In a competition law context, one recent case in Colombia resulted in a company receiving a fine for obstruction after an employee refused to turn over a personal device containing company data during a dawn raid. In another raid, the Netherlands Authority for Consumers and Markets (“ACM”) issued a €1.84 million obstruction fine to a company whose employee deleted WhatsApp messages during a dawn raid inspection.
In the U.S., the Department of Justice and the Federal Trade Commission have issued numerous statements and guidance implicating emerging data sources — such memorandums have been issued in recent months, and dating back to 2020 when the nature of the traditional workplace was first disrupted. This includes the requirement that companies govern all communication channels as part of their compliance programs, and be prepared to produce information from those channels in the event of an investigation.
Moreover, guidance indicate that data and devices must also be investigated for irregularities, after end of use or after employees leave the company, before any data is deleted. These are no small feats, but have become unavoidable realities.
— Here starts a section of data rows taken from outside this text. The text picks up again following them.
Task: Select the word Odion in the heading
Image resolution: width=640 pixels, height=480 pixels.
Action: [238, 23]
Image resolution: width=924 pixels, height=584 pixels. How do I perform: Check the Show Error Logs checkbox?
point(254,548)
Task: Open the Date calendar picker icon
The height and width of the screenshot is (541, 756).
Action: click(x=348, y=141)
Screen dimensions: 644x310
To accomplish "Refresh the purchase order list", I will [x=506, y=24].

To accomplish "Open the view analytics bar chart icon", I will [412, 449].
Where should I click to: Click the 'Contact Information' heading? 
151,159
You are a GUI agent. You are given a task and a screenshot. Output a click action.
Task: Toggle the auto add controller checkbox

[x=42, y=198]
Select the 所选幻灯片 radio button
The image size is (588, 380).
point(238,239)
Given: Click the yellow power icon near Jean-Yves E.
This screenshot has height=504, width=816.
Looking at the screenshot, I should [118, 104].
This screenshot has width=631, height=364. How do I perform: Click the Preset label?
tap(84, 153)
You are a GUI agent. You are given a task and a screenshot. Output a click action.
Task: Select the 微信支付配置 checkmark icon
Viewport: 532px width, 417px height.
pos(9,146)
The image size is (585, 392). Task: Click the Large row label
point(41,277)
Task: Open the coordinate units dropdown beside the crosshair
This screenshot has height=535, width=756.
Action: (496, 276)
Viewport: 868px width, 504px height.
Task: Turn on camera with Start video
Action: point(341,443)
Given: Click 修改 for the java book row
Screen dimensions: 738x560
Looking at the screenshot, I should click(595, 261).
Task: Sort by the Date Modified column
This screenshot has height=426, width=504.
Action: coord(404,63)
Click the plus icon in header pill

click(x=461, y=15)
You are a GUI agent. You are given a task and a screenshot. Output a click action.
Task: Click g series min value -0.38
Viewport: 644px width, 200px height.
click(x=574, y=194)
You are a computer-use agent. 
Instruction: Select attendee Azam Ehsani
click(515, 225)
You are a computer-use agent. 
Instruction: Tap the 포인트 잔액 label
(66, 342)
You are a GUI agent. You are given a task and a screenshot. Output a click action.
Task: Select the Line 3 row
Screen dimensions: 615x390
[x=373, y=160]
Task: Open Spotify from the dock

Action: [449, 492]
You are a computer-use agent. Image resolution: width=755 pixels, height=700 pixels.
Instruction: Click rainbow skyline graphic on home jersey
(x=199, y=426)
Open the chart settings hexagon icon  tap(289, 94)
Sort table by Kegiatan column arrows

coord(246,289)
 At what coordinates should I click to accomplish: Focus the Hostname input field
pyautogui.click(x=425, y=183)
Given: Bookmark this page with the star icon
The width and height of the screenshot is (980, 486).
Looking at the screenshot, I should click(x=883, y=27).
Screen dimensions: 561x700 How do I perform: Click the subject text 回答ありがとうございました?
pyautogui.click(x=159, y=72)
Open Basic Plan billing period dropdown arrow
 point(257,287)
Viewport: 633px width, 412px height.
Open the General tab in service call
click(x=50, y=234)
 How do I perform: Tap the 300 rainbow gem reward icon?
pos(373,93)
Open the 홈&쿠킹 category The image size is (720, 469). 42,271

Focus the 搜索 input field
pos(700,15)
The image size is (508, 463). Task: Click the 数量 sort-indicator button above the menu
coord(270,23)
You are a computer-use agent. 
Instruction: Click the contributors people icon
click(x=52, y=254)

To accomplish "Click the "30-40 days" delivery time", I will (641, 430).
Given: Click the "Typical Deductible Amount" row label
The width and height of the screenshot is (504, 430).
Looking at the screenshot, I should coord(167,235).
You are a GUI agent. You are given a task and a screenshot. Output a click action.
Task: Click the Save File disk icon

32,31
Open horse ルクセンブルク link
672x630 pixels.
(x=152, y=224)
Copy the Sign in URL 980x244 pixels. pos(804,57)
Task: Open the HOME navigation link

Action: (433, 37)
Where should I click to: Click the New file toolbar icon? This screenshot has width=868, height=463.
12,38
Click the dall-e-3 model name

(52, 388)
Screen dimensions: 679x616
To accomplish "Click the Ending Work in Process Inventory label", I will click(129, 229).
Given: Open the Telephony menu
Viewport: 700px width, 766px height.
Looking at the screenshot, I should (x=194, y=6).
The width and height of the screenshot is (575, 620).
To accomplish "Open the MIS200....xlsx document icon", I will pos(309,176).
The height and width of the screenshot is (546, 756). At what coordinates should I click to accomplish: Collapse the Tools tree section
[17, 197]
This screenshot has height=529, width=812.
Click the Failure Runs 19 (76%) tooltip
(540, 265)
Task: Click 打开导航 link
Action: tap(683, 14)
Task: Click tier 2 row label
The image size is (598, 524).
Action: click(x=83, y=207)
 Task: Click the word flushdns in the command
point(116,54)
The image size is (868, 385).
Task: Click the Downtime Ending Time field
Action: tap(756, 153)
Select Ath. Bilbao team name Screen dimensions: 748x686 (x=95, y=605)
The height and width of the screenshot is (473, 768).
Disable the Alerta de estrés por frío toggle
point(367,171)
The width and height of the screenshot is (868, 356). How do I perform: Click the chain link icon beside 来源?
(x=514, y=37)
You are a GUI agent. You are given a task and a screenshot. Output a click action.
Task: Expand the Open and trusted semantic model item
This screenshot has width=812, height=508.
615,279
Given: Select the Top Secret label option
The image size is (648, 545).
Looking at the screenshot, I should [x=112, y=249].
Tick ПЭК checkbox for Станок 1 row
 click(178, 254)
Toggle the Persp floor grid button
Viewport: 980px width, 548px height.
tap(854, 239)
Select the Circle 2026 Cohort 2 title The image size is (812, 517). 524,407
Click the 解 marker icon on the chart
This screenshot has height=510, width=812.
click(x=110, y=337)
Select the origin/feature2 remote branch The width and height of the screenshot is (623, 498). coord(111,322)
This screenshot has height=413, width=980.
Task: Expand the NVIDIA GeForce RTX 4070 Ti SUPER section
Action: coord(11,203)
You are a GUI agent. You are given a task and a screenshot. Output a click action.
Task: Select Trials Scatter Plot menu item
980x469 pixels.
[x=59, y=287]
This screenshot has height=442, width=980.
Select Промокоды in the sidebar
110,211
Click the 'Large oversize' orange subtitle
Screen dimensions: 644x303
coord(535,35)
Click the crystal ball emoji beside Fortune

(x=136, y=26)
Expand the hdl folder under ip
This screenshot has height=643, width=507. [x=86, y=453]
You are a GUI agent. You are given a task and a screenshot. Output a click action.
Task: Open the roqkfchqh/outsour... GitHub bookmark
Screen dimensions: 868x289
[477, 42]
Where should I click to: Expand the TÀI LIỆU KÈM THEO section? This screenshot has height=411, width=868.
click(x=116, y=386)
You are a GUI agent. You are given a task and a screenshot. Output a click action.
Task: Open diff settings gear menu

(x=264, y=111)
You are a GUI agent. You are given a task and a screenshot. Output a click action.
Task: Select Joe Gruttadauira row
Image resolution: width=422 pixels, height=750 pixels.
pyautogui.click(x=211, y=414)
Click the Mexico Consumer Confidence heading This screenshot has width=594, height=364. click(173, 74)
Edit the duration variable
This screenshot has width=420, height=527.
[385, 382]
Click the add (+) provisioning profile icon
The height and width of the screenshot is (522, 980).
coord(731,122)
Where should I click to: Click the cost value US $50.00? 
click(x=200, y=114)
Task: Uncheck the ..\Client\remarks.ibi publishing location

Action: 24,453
The Four Pillars of the Emerging Data Paradigm Shift
- Shared Access: Nuanced shared access roles and complexity, for custodian identification, while also increasing data volumes
- Chat Messaging: Chat, channel and short form messaging increase volume and remove content
- Linked Content: New ways of sharing data via hyperlinks challenge the existing document attachment paradigm
- Versions: Access to multiple versions of files provides a previously difficult-toaccess historical view of content
A Path to Insight
Emerging data sources have arrived as the primary category of corporate data. With that, there must be a departure of previous convention, workflow and best practice across numerous functions. While the challenges are great, and organizations may face significant work in adapting to the current requirements and solving for new challenges, there is an upshot. When technical, defensible and innovative solutions are implemented, issues can be predicted and insights can be derived. Ultimately, emerging data sources have the potential to give organizations faster and more actionable information about their exposures and overall risk profile.